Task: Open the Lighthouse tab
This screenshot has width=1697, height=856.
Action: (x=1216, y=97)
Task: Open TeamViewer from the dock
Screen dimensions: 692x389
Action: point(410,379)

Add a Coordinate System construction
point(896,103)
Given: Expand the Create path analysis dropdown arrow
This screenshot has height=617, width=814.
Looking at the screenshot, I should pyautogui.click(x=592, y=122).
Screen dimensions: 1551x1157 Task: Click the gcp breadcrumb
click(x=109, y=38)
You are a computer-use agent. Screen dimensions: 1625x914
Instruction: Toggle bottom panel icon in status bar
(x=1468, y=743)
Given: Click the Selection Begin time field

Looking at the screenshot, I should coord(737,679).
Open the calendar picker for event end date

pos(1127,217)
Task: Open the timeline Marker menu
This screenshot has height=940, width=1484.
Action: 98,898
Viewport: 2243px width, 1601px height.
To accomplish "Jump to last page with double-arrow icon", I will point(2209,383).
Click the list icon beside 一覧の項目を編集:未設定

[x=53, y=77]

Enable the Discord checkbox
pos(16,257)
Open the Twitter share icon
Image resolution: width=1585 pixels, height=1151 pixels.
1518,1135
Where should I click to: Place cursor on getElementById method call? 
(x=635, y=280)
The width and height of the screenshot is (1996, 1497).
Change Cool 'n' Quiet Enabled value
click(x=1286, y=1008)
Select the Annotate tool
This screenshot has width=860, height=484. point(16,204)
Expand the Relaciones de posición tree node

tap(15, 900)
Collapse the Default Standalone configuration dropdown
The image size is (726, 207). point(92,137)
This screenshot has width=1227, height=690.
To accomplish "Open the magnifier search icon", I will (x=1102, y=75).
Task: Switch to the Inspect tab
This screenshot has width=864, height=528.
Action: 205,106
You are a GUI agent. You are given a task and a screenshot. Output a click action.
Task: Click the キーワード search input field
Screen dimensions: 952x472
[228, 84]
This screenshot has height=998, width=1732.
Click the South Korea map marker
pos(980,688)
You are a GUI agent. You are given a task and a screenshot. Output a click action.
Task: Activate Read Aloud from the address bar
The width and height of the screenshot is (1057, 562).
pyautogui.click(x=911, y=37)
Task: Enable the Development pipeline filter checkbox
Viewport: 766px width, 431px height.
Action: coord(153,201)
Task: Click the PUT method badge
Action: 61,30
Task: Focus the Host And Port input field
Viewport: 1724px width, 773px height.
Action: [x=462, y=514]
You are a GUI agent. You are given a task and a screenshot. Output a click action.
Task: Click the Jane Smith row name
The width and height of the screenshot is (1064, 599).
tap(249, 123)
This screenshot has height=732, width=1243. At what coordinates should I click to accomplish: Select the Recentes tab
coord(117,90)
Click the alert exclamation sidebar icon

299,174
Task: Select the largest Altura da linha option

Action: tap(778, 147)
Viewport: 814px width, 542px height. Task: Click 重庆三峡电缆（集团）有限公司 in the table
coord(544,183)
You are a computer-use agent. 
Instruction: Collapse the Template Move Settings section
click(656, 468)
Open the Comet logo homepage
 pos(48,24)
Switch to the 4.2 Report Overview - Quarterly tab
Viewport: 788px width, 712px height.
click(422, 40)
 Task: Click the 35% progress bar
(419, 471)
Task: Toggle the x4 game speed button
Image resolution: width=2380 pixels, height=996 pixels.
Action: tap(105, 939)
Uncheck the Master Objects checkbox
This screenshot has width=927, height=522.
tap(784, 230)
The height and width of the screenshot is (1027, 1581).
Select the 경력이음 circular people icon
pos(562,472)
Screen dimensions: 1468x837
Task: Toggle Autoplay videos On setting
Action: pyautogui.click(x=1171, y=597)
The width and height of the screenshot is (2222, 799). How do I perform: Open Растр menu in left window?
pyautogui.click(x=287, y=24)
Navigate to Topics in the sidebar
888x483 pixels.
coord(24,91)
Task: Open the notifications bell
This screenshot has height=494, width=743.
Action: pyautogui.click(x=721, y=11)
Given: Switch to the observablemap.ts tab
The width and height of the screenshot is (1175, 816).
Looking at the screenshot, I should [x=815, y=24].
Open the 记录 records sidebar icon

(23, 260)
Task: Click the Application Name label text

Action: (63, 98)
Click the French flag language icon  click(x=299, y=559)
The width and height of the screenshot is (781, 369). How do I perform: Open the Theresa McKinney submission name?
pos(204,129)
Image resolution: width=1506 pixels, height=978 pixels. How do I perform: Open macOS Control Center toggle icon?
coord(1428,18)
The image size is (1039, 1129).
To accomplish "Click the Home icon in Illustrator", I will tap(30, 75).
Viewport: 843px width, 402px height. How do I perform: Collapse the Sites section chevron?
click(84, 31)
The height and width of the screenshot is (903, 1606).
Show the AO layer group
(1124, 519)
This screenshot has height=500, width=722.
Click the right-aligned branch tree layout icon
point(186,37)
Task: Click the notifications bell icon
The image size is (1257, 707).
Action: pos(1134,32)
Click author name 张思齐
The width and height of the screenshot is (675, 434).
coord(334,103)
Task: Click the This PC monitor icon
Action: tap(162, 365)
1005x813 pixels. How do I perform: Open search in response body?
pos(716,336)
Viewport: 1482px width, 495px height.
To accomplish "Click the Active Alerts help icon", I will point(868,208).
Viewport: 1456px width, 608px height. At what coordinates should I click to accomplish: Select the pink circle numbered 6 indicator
━━━
● **Your objective**: Give all the records again. Match them exactly.

● **Output below**:
Task: Open the Lighthouse tab
This screenshot has width=1697, height=856.
Action: (x=1216, y=97)
Task: Open TeamViewer from the dock
Screen dimensions: 692x389
Action: point(410,379)

Add a Coordinate System construction
point(896,103)
Given: Expand the Create path analysis dropdown arrow
This screenshot has height=617, width=814.
Looking at the screenshot, I should pyautogui.click(x=592, y=122).
Screen dimensions: 1551x1157 Task: Click the gcp breadcrumb
click(x=109, y=38)
You are a computer-use agent. Screen dimensions: 1625x914
Instruction: Toggle bottom panel icon in status bar
(x=1468, y=743)
Given: Click the Selection Begin time field

Looking at the screenshot, I should coord(737,679).
Open the calendar picker for event end date

pos(1127,217)
Task: Open the timeline Marker menu
This screenshot has height=940, width=1484.
Action: 98,898
Viewport: 2243px width, 1601px height.
To accomplish "Jump to last page with double-arrow icon", I will point(2209,383).
Click the list icon beside 一覧の項目を編集:未設定

[x=53, y=77]

Enable the Discord checkbox
pos(16,257)
Open the Twitter share icon
Image resolution: width=1585 pixels, height=1151 pixels.
1518,1135
Where should I click to: Place cursor on getElementById method call? 
(x=635, y=280)
The width and height of the screenshot is (1996, 1497).
Change Cool 'n' Quiet Enabled value
click(x=1286, y=1008)
Select the Annotate tool
This screenshot has width=860, height=484. point(16,204)
Expand the Relaciones de posición tree node

tap(15, 900)
Collapse the Default Standalone configuration dropdown
The image size is (726, 207). point(92,137)
This screenshot has width=1227, height=690.
To accomplish "Open the magnifier search icon", I will (x=1102, y=75).
Task: Switch to the Inspect tab
This screenshot has width=864, height=528.
Action: 205,106
You are a GUI agent. You are given a task and a screenshot. Output a click action.
Task: Click the キーワード search input field
Screen dimensions: 952x472
[228, 84]
This screenshot has height=998, width=1732.
Click the South Korea map marker
pos(980,688)
You are a GUI agent. You are given a task and a screenshot. Output a click action.
Task: Activate Read Aloud from the address bar
The width and height of the screenshot is (1057, 562).
pyautogui.click(x=911, y=37)
Task: Enable the Development pipeline filter checkbox
Viewport: 766px width, 431px height.
Action: coord(153,201)
Task: Click the PUT method badge
Action: 61,30
Task: Focus the Host And Port input field
Viewport: 1724px width, 773px height.
Action: [x=462, y=514]
You are a GUI agent. You are given a task and a screenshot. Output a click action.
Task: Click the Jane Smith row name
The width and height of the screenshot is (1064, 599).
tap(249, 123)
This screenshot has height=732, width=1243. At what coordinates should I click to accomplish: Select the Recentes tab
coord(117,90)
Click the alert exclamation sidebar icon

299,174
Task: Select the largest Altura da linha option

Action: tap(778, 147)
Viewport: 814px width, 542px height. Task: Click 重庆三峡电缆（集团）有限公司 in the table
coord(544,183)
You are a computer-use agent. 
Instruction: Collapse the Template Move Settings section
click(656, 468)
Open the Comet logo homepage
 pos(48,24)
Switch to the 4.2 Report Overview - Quarterly tab
Viewport: 788px width, 712px height.
click(422, 40)
 Task: Click the 35% progress bar
(419, 471)
Task: Toggle the x4 game speed button
Image resolution: width=2380 pixels, height=996 pixels.
Action: tap(105, 939)
Uncheck the Master Objects checkbox
This screenshot has width=927, height=522.
tap(784, 230)
The height and width of the screenshot is (1027, 1581).
Select the 경력이음 circular people icon
pos(562,472)
Screen dimensions: 1468x837
Task: Toggle Autoplay videos On setting
Action: pyautogui.click(x=1171, y=597)
The width and height of the screenshot is (2222, 799). How do I perform: Open Растр menu in left window?
pyautogui.click(x=287, y=24)
Navigate to Topics in the sidebar
888x483 pixels.
coord(24,91)
Task: Open the notifications bell
This screenshot has height=494, width=743.
Action: pyautogui.click(x=721, y=11)
Given: Switch to the observablemap.ts tab
The width and height of the screenshot is (1175, 816).
Looking at the screenshot, I should [x=815, y=24].
Open the 记录 records sidebar icon

(23, 260)
Task: Click the Application Name label text

Action: (63, 98)
Click the French flag language icon  click(x=299, y=559)
The width and height of the screenshot is (781, 369). How do I perform: Open the Theresa McKinney submission name?
pos(204,129)
Image resolution: width=1506 pixels, height=978 pixels. How do I perform: Open macOS Control Center toggle icon?
coord(1428,18)
The image size is (1039, 1129).
To accomplish "Click the Home icon in Illustrator", I will tap(30, 75).
Viewport: 843px width, 402px height. How do I perform: Collapse the Sites section chevron?
click(84, 31)
The height and width of the screenshot is (903, 1606).
Show the AO layer group
(1124, 519)
This screenshot has height=500, width=722.
Click the right-aligned branch tree layout icon
point(186,37)
Task: Click the notifications bell icon
The image size is (1257, 707).
Action: pos(1134,32)
Click author name 张思齐
The width and height of the screenshot is (675, 434).
coord(334,103)
Task: Click the This PC monitor icon
Action: tap(162, 365)
1005x813 pixels. How do I perform: Open search in response body?
pos(716,336)
Viewport: 1482px width, 495px height.
To accomplish "Click the Active Alerts help icon", I will point(868,208).
Viewport: 1456px width, 608px height. At what coordinates should I click to accomplish: Select the pink circle numbered 6 indicator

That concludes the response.